» **Written task**:
Reproduce every line of the records below verbatim, omitting the pictures.

[start]

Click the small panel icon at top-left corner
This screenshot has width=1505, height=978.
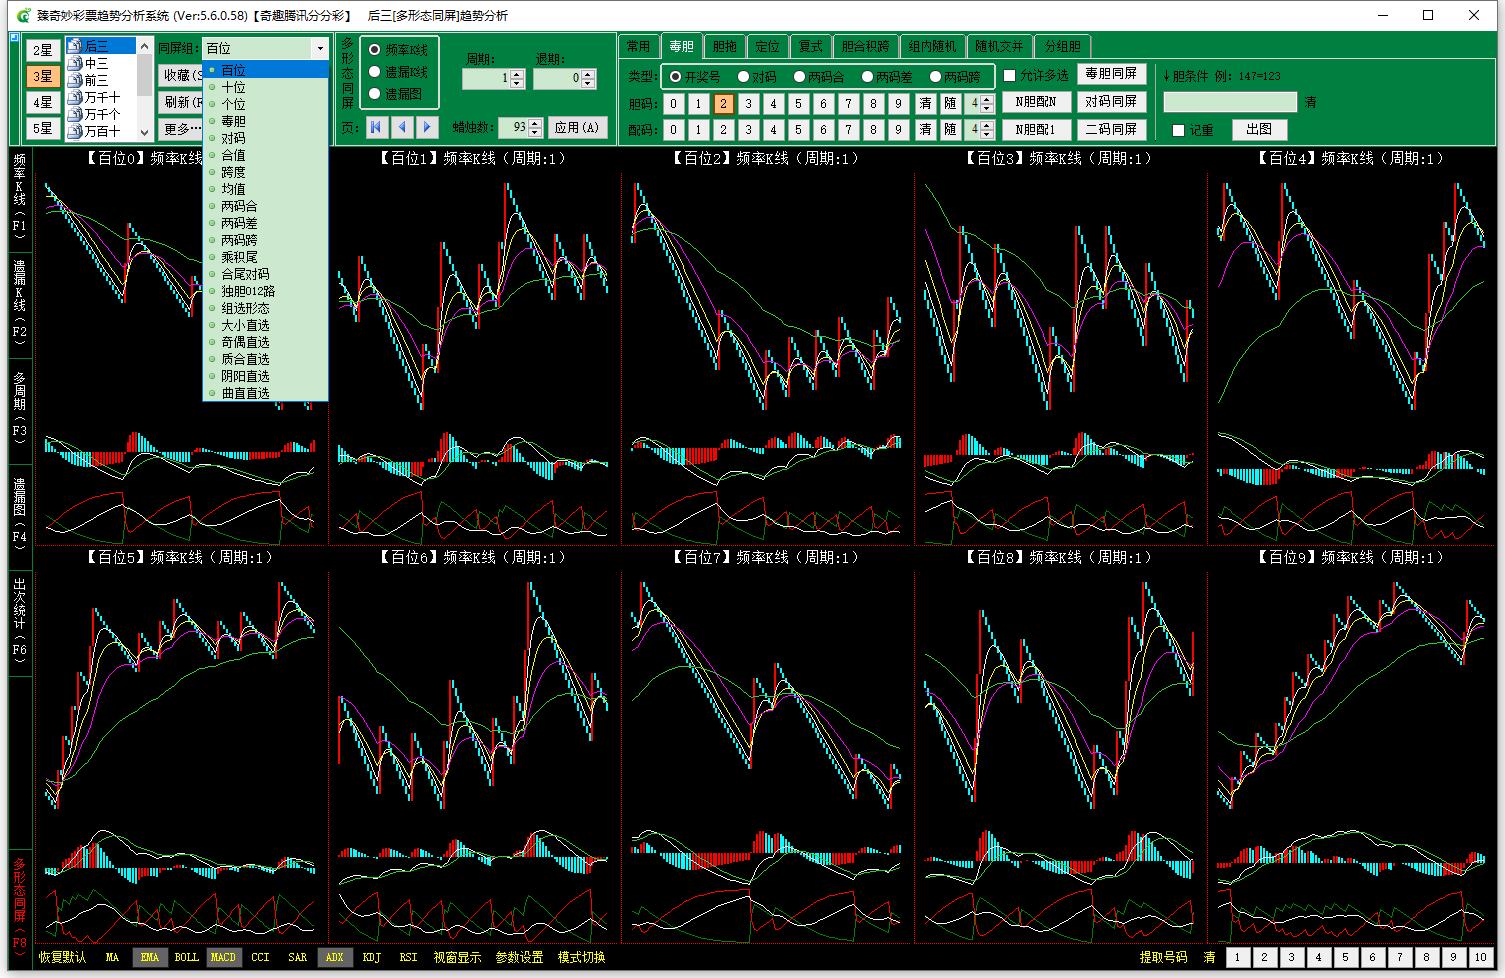tap(14, 38)
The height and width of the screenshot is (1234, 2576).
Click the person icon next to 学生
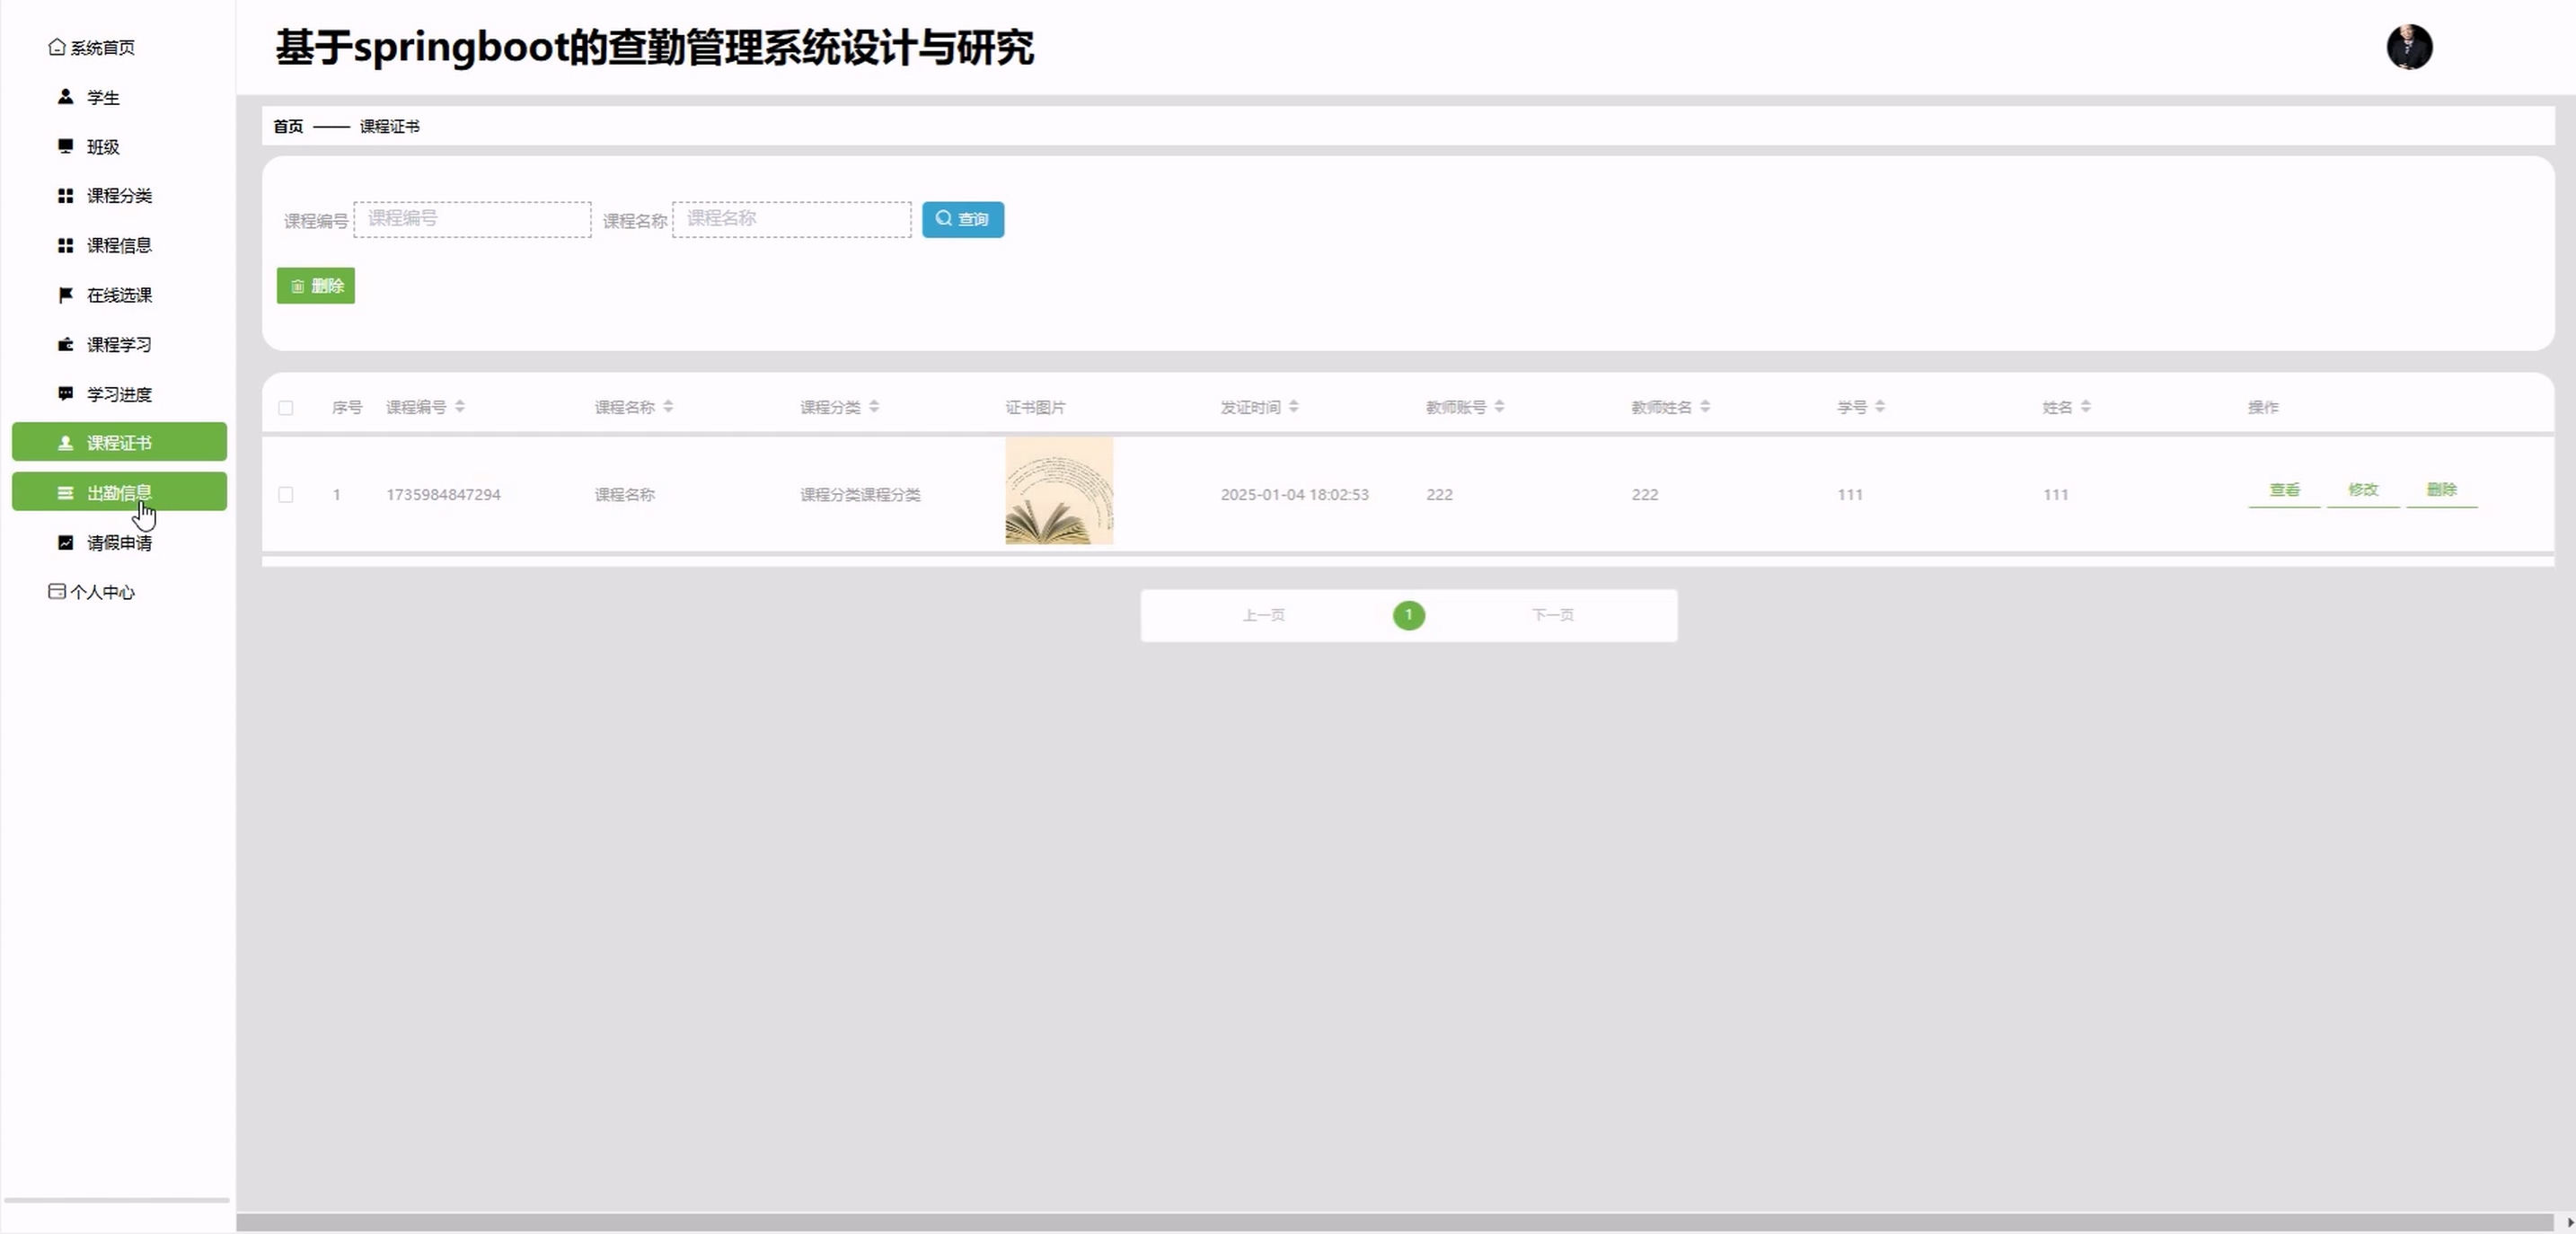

[end]

» **The result**:
Click the small panel icon at top-left corner
This screenshot has width=1505, height=978.
tap(14, 38)
The height and width of the screenshot is (1234, 2576).
Click the person icon next to 学生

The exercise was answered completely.